Matthew Shaffer started his career with the Giordano Dance Chicago touring company. But he craved variety. “I get bored easily,” he says. “One of the biggest appeals of the commercial world is you’re doing something different every day.” Once you’ve wrapped, it’s on to new choreography, new costumes and a new set.
The same was true for Williams. “I wasn’t doing any hip hop,” she says. So she sought out the style in her spare time. “I would rehearse from 10 to 6 with Cedar Lake, and then I would go to Broadway Dance Center to take hip hop,” she says. “It felt like recess!” Williams booked her first commercial job performing with Rihanna at Fashion Rocks and eventually signed with Clear Talent Group.
Remember that commercial auditions are unlike company auditions. “Your look takes precedence,” says Williams. “A haircut can get you a job.” Know what you’re auditioning for, and outfit yourself accordingly—while maintaining your personal style, so the casting team will remember you. Consider having a signature hairstyle, accessory or shoe to brand yourself.
Typically, the casting team is looking for someone specific: They may need a tall blonde who can vogue, or a short Asian with huge muscles. Typecasting is unavoidable. “They’re looking for the best match, not the best dancer,” says Jessica Lee Keller, a former member of Cedar Lake who has danced on “Dancing with the Stars,” “The Voice” and in Teen Beach Movie.
Whether or not you’re the best match, you’re likely replaceable. “If you can’t make it, they move on to the next person,” says Williams.
Get an Agent
Most agencies hold open calls, but if you have connections, a referral helps. Once you land an agent, they will tell you about upcoming auditions and negotiate your working conditions, salary and other legal items, explains Shaffer. Your agent will also help you navigate the SAG/AFTRA union, which protects dancers.
When you were dancing with a company, you probably had class every day. Now you have to take control of your training. “Take classes that are foreign to you,” says Shaffer. “You’re already great at contemporary—now take jazz, hip hop or whatever class is taught by the choreographer you want to work with.”
While the best way to network is in person, there is tremendous power on social media. Post videos on your channels, interact with your favorite choreographers and share posts you find valuable. The more people in your network—both in real life and on the internet—the better.
It’s also wise to enroll in singing and acting classes. “We’re used to using our bodies to convey emotions,” says Shaffer. “But it’s no longer just about the kick-ball-change.”
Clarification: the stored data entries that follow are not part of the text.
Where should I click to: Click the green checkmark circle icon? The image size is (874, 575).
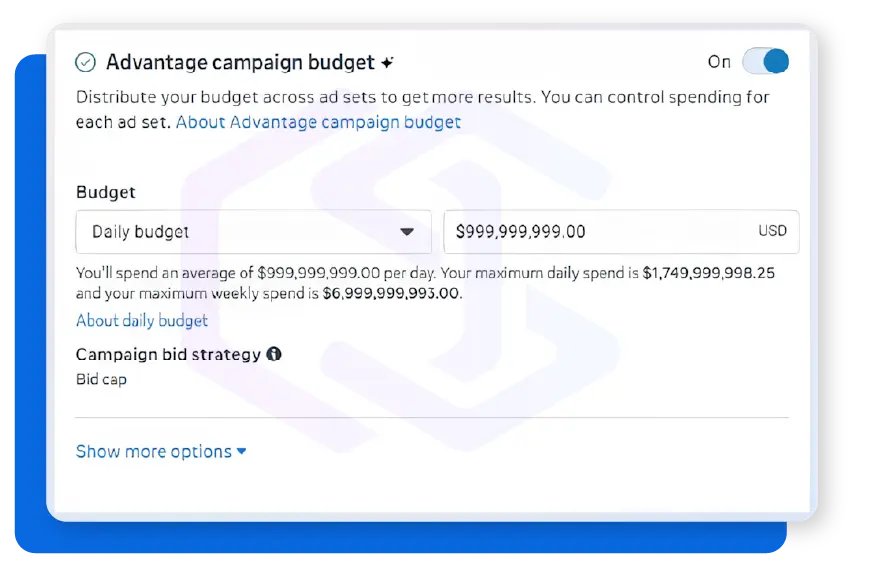[x=86, y=62]
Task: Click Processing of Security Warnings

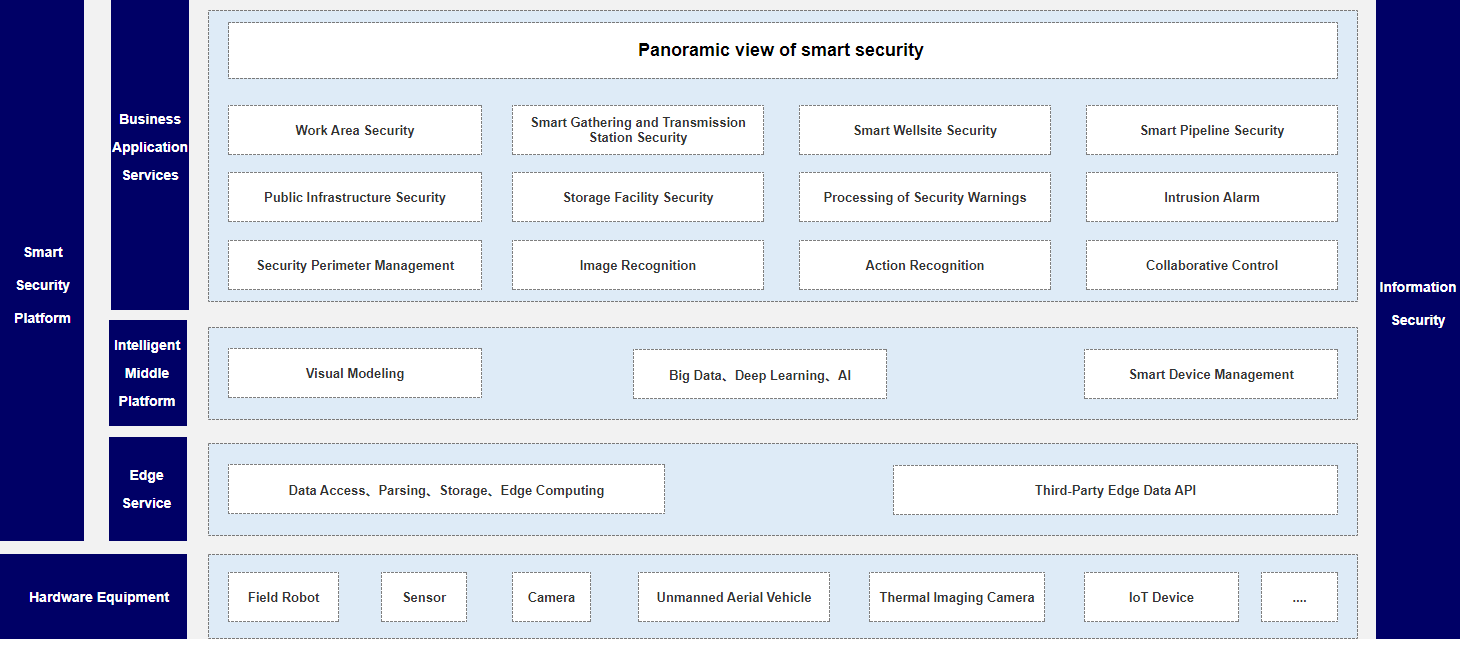Action: [924, 197]
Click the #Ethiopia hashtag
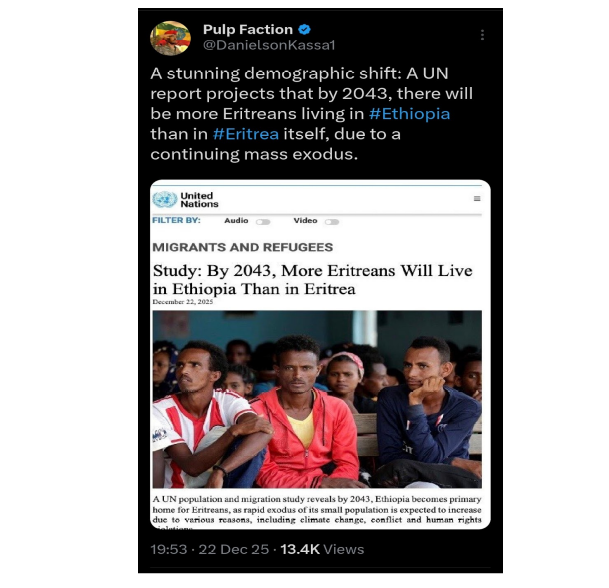This screenshot has height=588, width=609. 409,114
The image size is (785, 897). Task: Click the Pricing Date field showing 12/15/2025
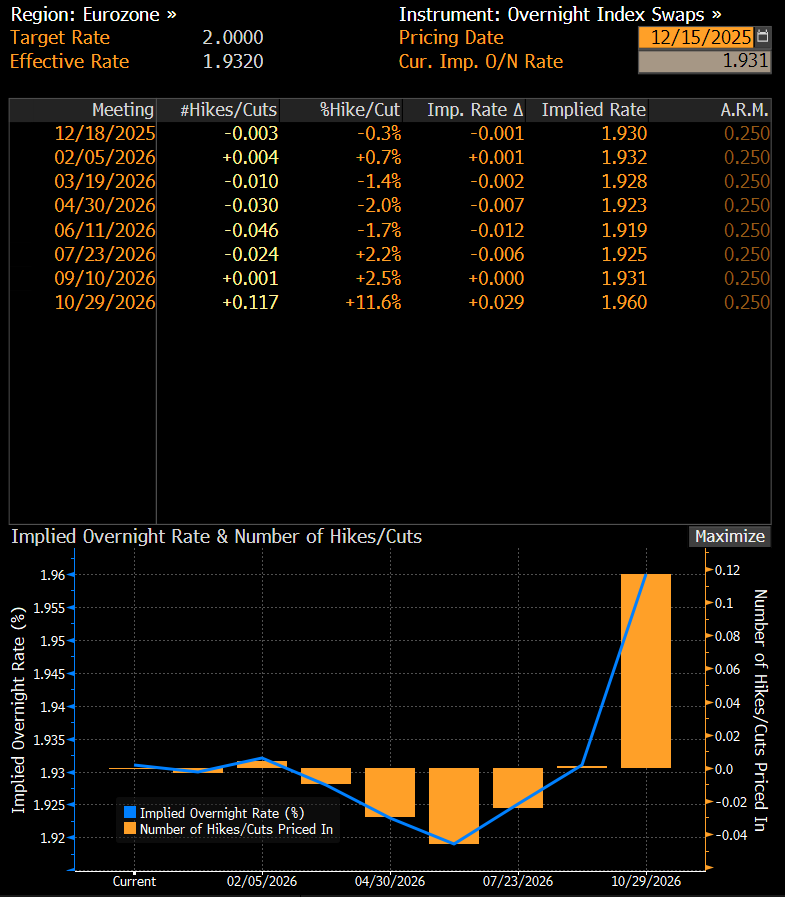pos(699,37)
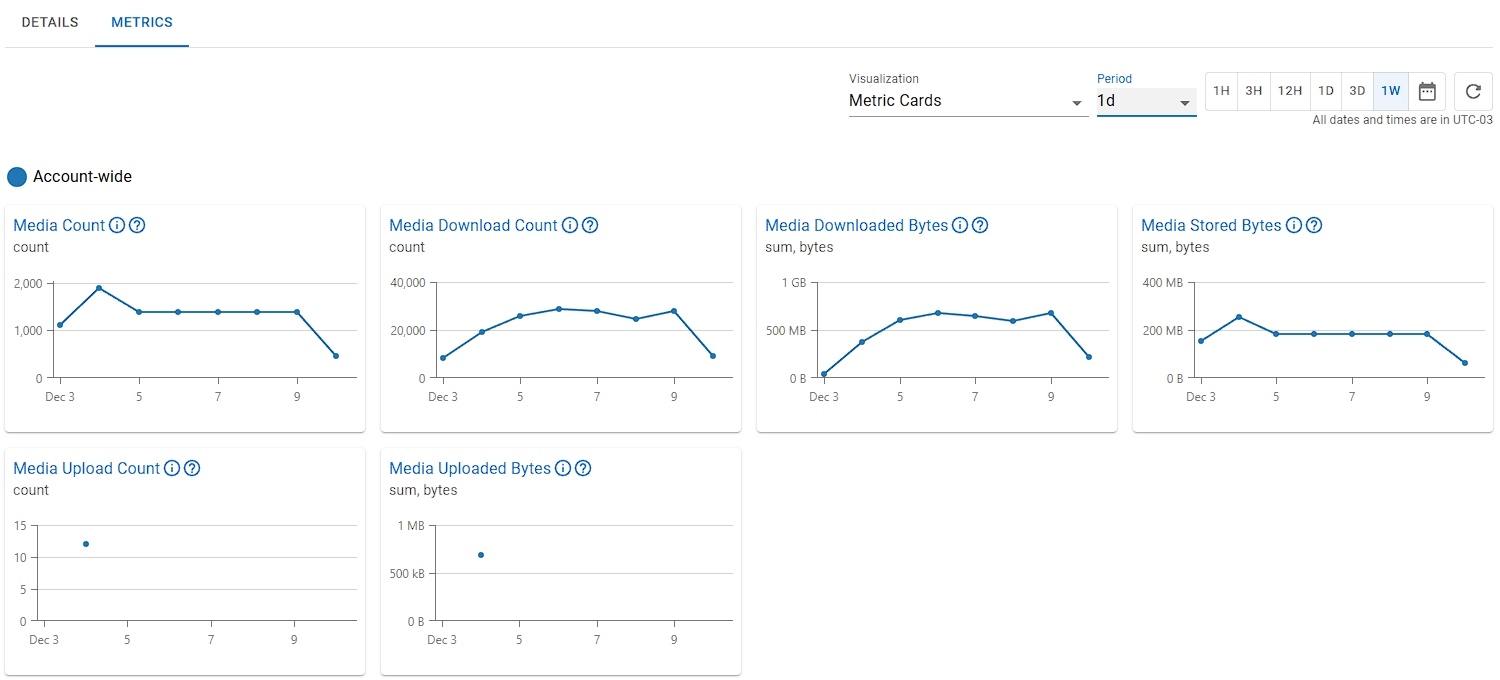Open the Period dropdown
Viewport: 1500px width, 680px height.
click(x=1145, y=101)
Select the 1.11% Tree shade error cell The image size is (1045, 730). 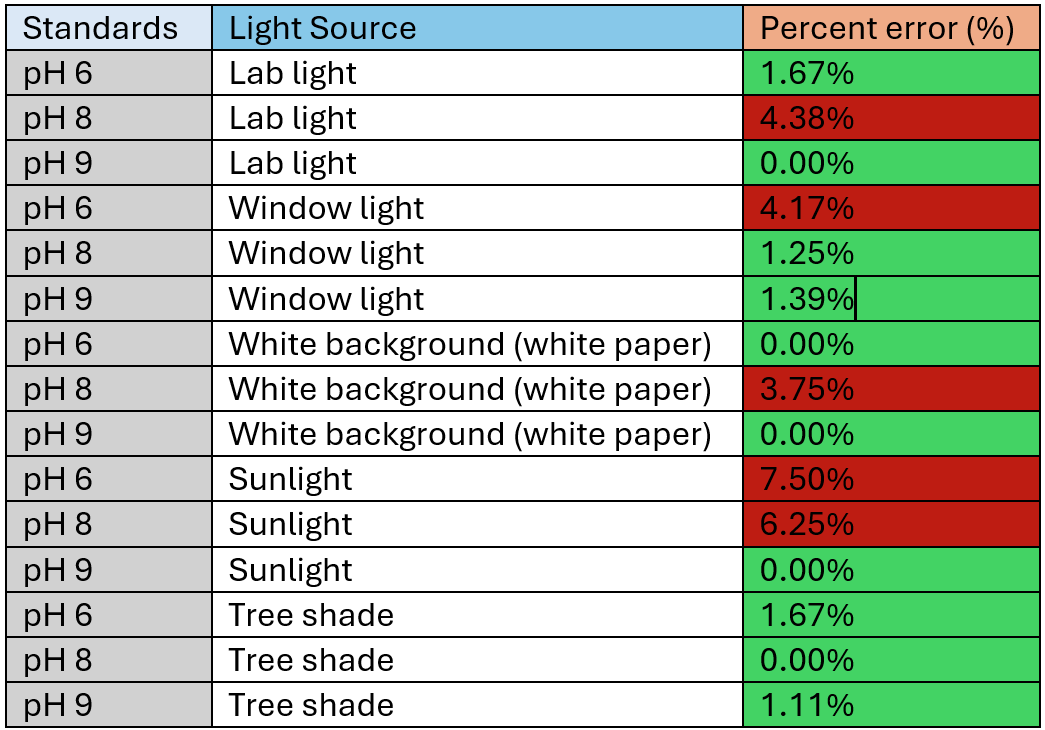pos(891,705)
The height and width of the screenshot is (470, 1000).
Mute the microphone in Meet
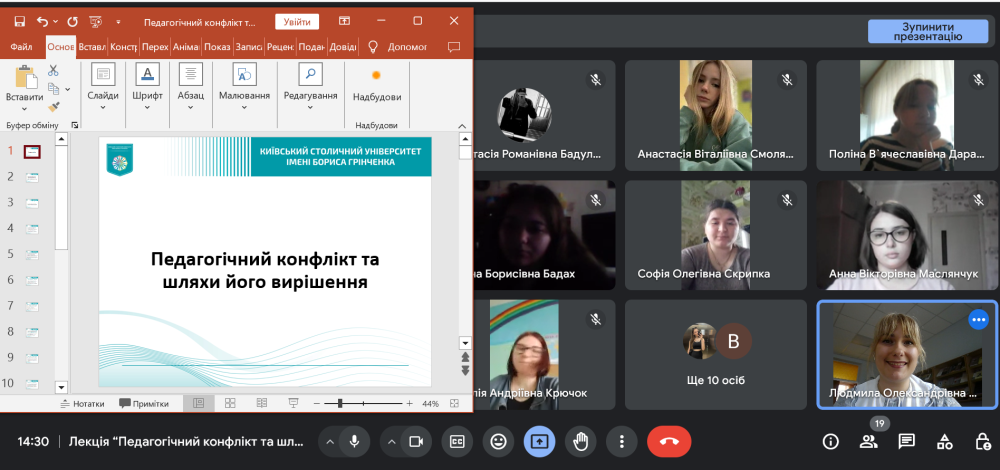tap(353, 441)
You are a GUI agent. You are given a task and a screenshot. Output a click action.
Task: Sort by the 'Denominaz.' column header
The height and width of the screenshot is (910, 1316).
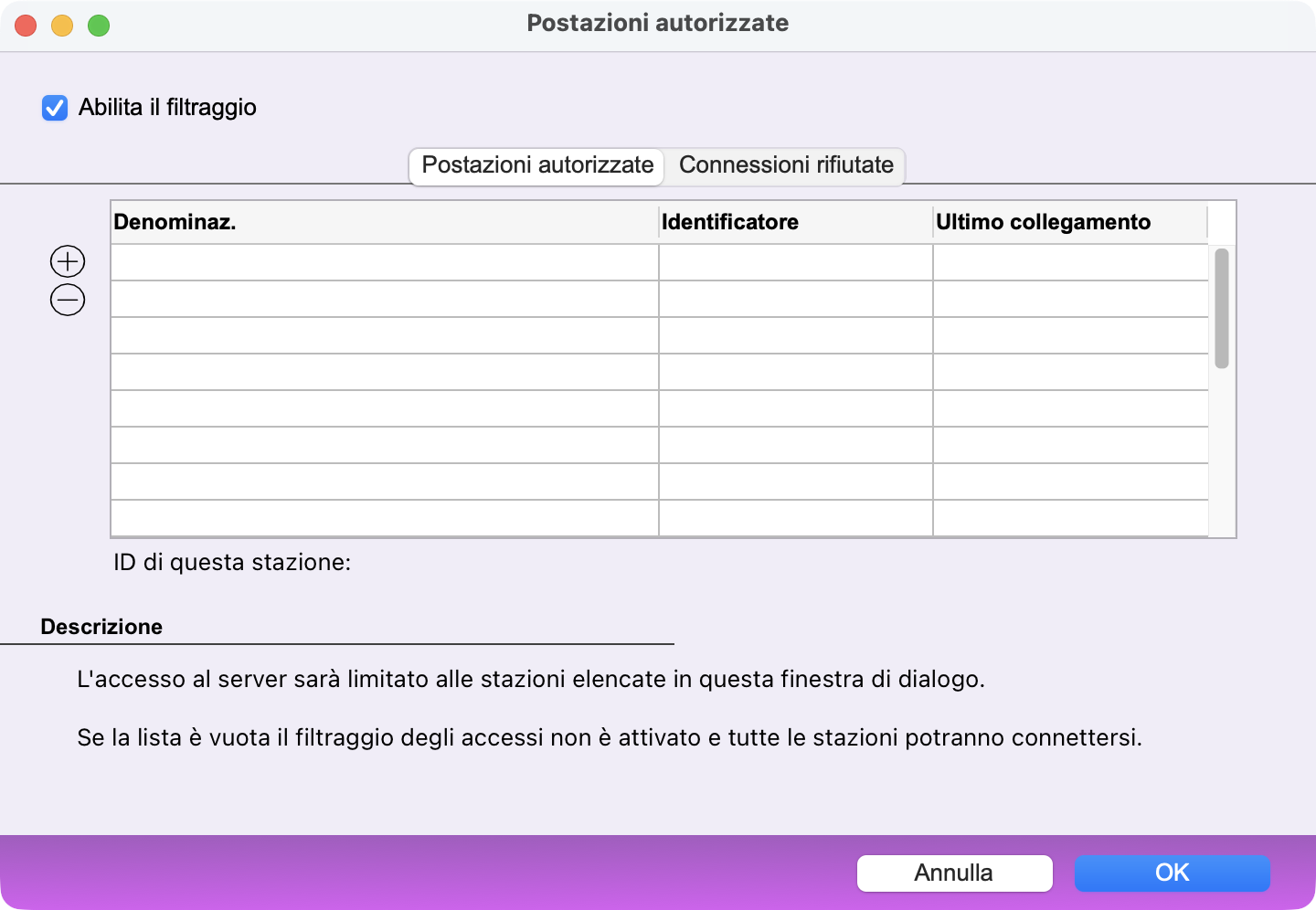pyautogui.click(x=384, y=222)
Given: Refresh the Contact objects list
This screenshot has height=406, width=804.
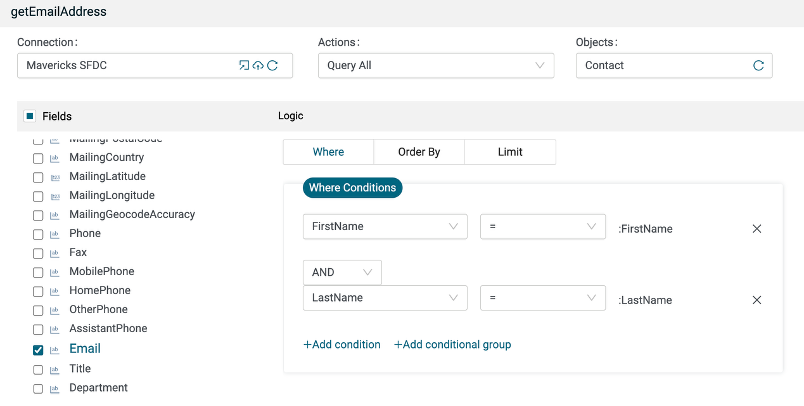Looking at the screenshot, I should coord(758,66).
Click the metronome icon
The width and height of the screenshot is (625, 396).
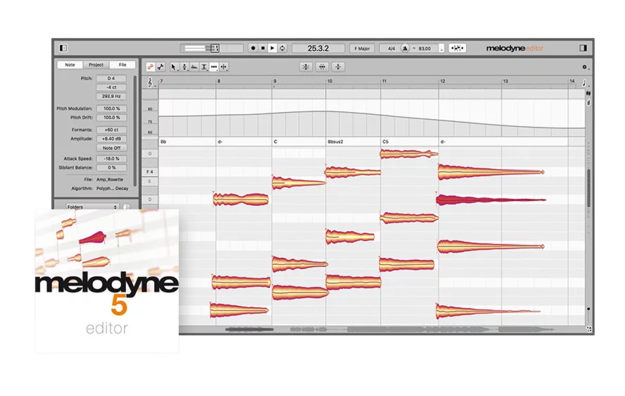point(405,48)
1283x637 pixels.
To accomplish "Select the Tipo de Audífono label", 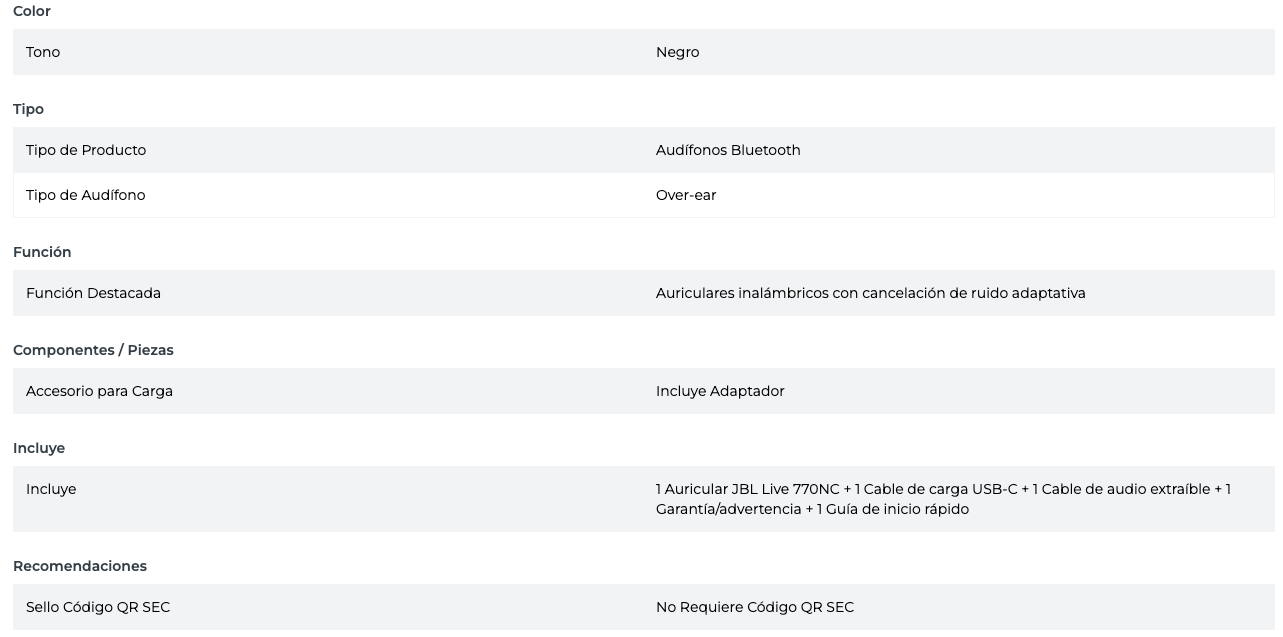I will [x=86, y=195].
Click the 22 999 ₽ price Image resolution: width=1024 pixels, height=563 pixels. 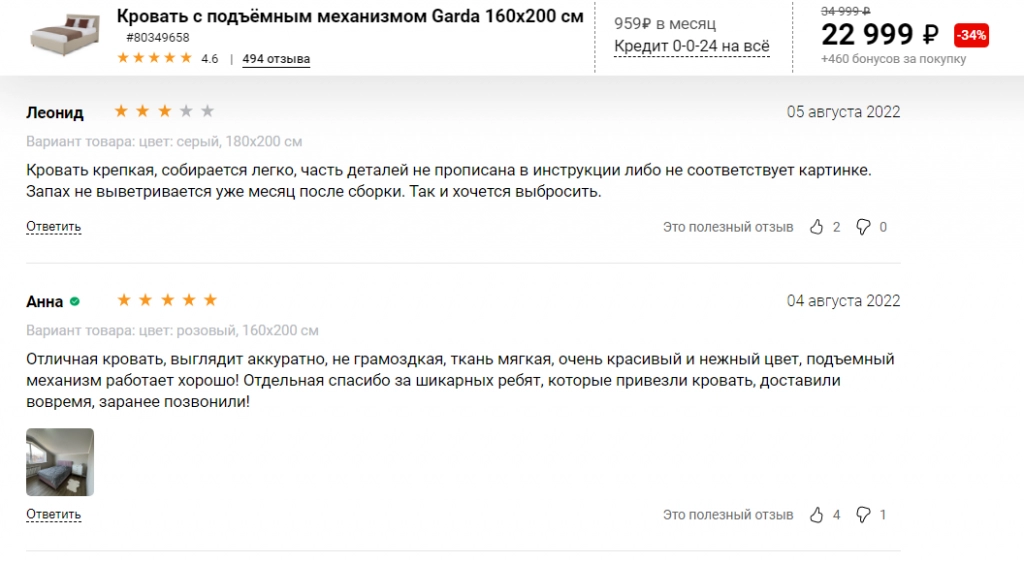(880, 35)
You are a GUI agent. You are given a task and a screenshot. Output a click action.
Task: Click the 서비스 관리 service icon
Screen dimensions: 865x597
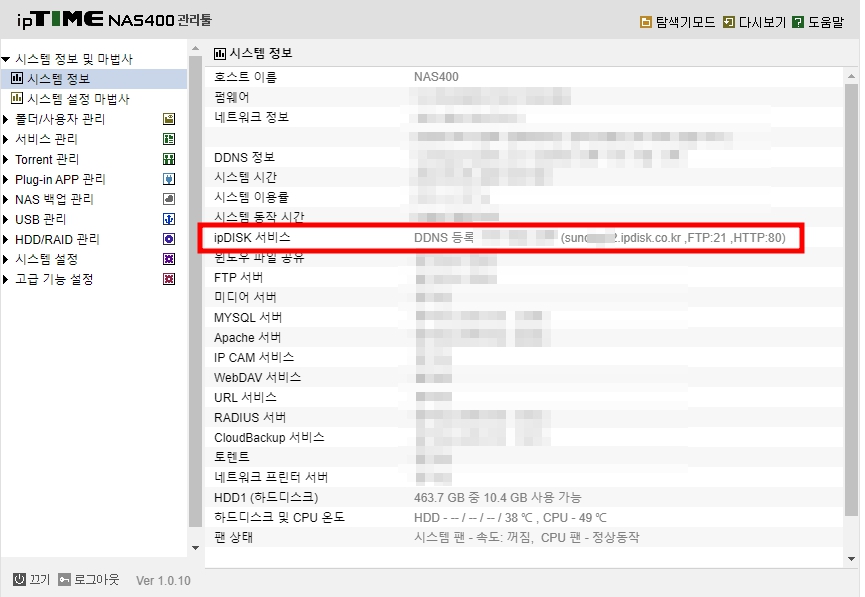[x=169, y=139]
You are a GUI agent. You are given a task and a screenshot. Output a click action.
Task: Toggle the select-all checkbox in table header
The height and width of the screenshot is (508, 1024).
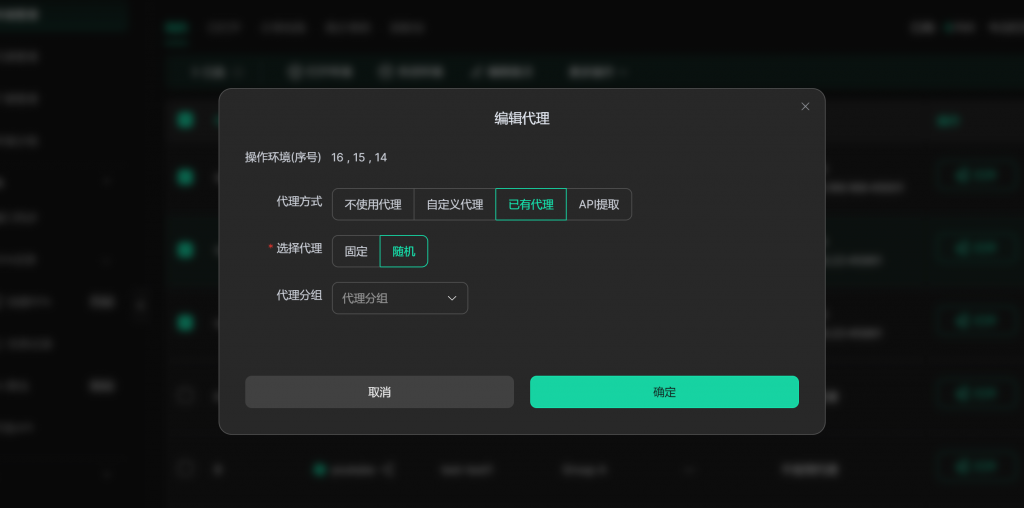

“I make four times as much money on commercial jobs as I did when I was in a company,” says Shaffer. The major variable is that with a company contract comes a steady paycheck, plus benefits, while on commercial gigs, you may get one huge check, but you have to make it last until your next job. If you work on a television show or in a movie, however, you can expect residuals. “You can go to the mailbox and have a check for a movie you did two years ago,” says Shaffer. “It’s the gift that keeps on giving.”